Statistical analyses.

We began by describing cord serum adipocytokine and outcome measures (%FEV1 at ages 4 or 5 years; wheeze at birth through ages 5, 6, and 8 years: any wheeze ever vs. never reported wheeze, excluding those who did not respond) according to potential confounders of our exposure-outcome association. Then, we estimated the associations between continuous log2-transformed adipocytokine concentrations and percent predicted FEV1 (%FEV1) outcomes using multivariable linear mixed models to account for the within-person correlation of repeated lung function measures. Next, we estimated the relative risk of wheeze with increasing continuous log2-transformed adipocytokine concentrations using modified Poisson regression with generalized estimating equations to account for the within-person correlation of repeated wheeze assessments39. We analyzed each exposure (leptin, adiponectin) and outcome (%FEV1; risk of wheeze) separately. We adjusted for child sex, maternal education, maternal race, parity, pre-pregnancy BMI, cord serum cotinine (when available, or maternal serum cotinine at birth), child birthweight percentile, and gestational age in all models. Finally, we examined the dose-response relation of the associations between adipocytokines and respiratory outcomes using 3-knot restricted cubic polynomial splines40.

Secondary Analyses and Sensitivity Analyses.

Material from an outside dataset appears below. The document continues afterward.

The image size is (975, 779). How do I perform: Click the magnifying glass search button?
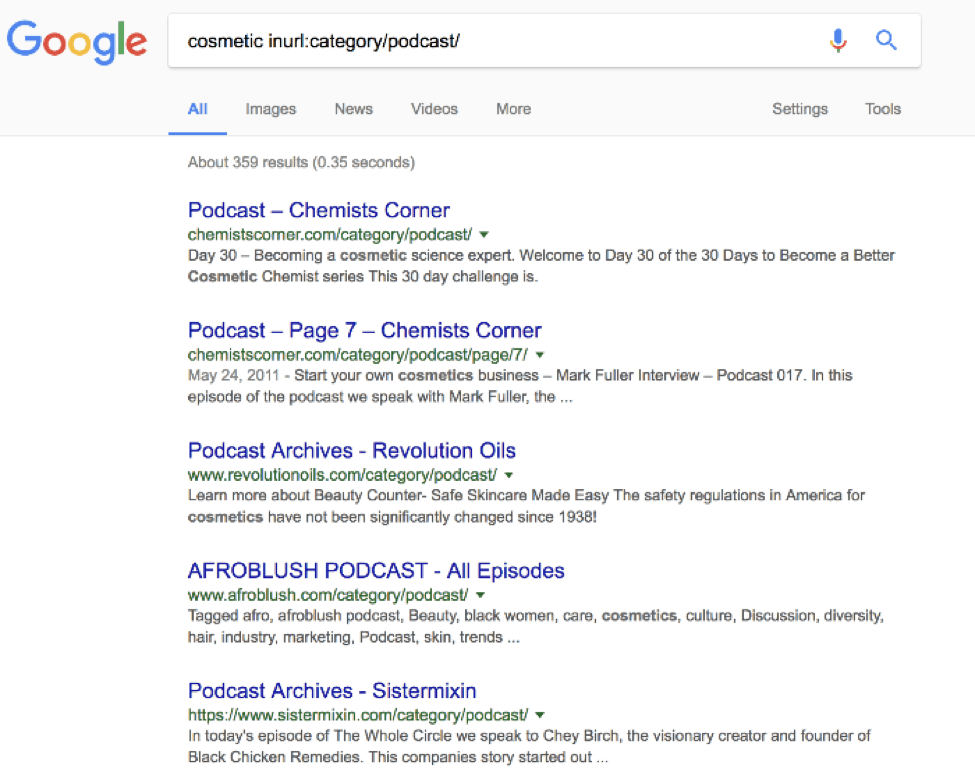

We included adipocytokine x sex interaction terms in our models to determine whether associations between adipocytokines and respiratory outcomes were modified by child sex because cord serum leptin concentrations have been reported to vary by child sex41, 42. We also included adipocytokine x visit interaction terms in our models to determine whether associations between adipocytokines and %FEV1 were modified by the time when FEV1 were measured. We considered p-values for interaction terms < 0.20 as an indication that the association varied by sex or by visit. In addition, we adjusted for baseline (prior or at birth) gestational weight gain z-score, maternal asthma, maternal allergies, paternal asthma, paternal allergies and living community at birth (rural, suburban or urban), as well as child serum cotinine concentrations (averaged concentrations at ages 1–4 years) and pet ownership (time-varying at ages 1–5 years). However, the presence or directionality of the associations of some of these covariates with exposure and outcome is unclear. We conducted all statistical analyses using SAS version 9.4 (SAS Institute Inc., USA).

Results:

In the HOME Study, median (25th, 75th) cord blood serum leptin and adiponectin concentrations were 9.1 (5, 15) ηg/mL and 41 (28, 53) μg/mL, respectively (Table 1). Median cord serum leptin concentrations were higher among girls, mothers who were overweight or obese (BMI ≥ 25 kg/m2), and younger mothers (18–25 years). Median cord serum leptin concentrations were higher among non-Hispanic White than non-Hispanic black children. Average cord serum adiponectin concentrations were higher among children who were born to households with income greater than $80,000 per annum, but lower among children born to women who were married or higher parity. Our analytic sample included more non-Hispanic Whites (69 vs 49%), less non-Hispanic Blacks (27 vs 44%), more married mothers (74 vs 54%), and more college graduates (56 vs 44%) than the full HOME Study sample.

Table 1:

Descriptive statistics of cord serum leptin and adiponectin concentrations in the Health Outcomes and Measures of the Environment (HOME) Study children.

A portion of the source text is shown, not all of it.